Native Client‎ > ‎2: How Tos‎ > ‎

How to write assembler for x86 NaCl platform.

Before we'll go any further let me remid you that NaCl is OS-independent but CPU-dependent technology while pNaCl is both OS-independent and CPU-independent technology. Assembler is, of course, CPU-dependent and as such is not suitable for pNaCl.

Ok. So we are dealing with NaCl and want to write some kind of assembler program.

First of all, I don't plan to explain here how to write your program entirley in assembler languge.

It's doable, but quite hard and rarely needed. I'll concentrate on a case of C/C++ program “with some assebler on the side”.

Ok, so we want to call some assembler instruction not available via intrinsic.
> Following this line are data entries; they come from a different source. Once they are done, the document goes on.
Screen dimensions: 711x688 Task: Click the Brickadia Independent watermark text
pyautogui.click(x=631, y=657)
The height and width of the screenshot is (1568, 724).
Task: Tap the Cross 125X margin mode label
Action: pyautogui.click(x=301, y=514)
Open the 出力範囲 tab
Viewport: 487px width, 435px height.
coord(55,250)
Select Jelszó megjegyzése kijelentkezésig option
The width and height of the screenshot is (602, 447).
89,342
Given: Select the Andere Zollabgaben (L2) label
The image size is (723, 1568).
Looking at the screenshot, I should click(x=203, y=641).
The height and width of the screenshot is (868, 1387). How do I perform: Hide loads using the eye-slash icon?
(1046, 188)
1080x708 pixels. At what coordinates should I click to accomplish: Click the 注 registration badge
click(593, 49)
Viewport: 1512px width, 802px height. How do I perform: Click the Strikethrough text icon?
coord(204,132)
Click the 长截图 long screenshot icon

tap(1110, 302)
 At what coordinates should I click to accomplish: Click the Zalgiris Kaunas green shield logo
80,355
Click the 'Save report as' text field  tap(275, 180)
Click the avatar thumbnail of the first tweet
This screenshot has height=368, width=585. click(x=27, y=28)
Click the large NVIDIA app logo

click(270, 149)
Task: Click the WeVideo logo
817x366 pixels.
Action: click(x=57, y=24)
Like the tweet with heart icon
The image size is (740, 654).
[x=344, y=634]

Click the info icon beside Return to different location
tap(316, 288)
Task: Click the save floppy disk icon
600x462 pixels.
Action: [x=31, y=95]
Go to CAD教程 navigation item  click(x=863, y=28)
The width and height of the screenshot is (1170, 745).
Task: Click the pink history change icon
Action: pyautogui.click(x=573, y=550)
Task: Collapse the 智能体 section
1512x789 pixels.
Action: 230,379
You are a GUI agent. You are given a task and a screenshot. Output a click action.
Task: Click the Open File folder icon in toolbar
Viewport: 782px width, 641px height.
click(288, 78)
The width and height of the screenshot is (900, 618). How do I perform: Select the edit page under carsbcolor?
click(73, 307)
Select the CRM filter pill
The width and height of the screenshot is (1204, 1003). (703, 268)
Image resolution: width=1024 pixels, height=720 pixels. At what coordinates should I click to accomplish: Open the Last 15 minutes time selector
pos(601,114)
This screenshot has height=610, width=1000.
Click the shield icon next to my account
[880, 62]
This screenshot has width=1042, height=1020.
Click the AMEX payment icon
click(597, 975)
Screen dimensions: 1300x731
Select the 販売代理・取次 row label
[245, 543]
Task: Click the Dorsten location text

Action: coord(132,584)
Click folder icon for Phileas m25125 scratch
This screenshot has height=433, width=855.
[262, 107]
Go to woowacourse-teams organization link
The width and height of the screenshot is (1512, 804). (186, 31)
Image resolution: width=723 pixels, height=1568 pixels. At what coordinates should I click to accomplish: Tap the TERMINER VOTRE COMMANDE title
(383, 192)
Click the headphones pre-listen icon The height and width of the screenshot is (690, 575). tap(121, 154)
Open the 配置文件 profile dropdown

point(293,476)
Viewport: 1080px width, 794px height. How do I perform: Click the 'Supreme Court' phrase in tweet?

Let's use cpuid for our simple example.

$ cat cpuid.c
#include <stdint.h>
#include <stdio.h>

int main() {
  volatile uint32_t reg[4];
  __asm__ __volatile__(
      "cpuid"
      : "=a"(reg[3]), "=b"(reg[0]), "=c"(reg[2]), "=d"(reg[1])
      : "a"(0)
      : "cc");
  printf("%s\n", (char *)reg);
}
$ pepper_33/toolchain/linux_x86_newlib/bin/i686-nacl-gcc cpuid.c -o cpuid-32.nexe
$ pepper_33/toolchain/linux_x86_newlib/bin/x86_64-nacl-gcc cpuid.c -o cpuid-64.nexe
$ pepper_33/tools/sel_ldr.py cpuid-32.nexe
DEBUG MODE ENABLED (bypass acl)
GenuineIntel
$ pepper_33/tools/sel_ldr.py cpuid-64.nexe
DEBUG MODE ENABLED (bypass acl)
GenuineIntel

Looks like we can easily call cpuid from our NaCl program. How cool is that? Well, cool enough to write some simple program. In 32 bit mode. If you are lucky. In 64 bit mode. If you very lucky.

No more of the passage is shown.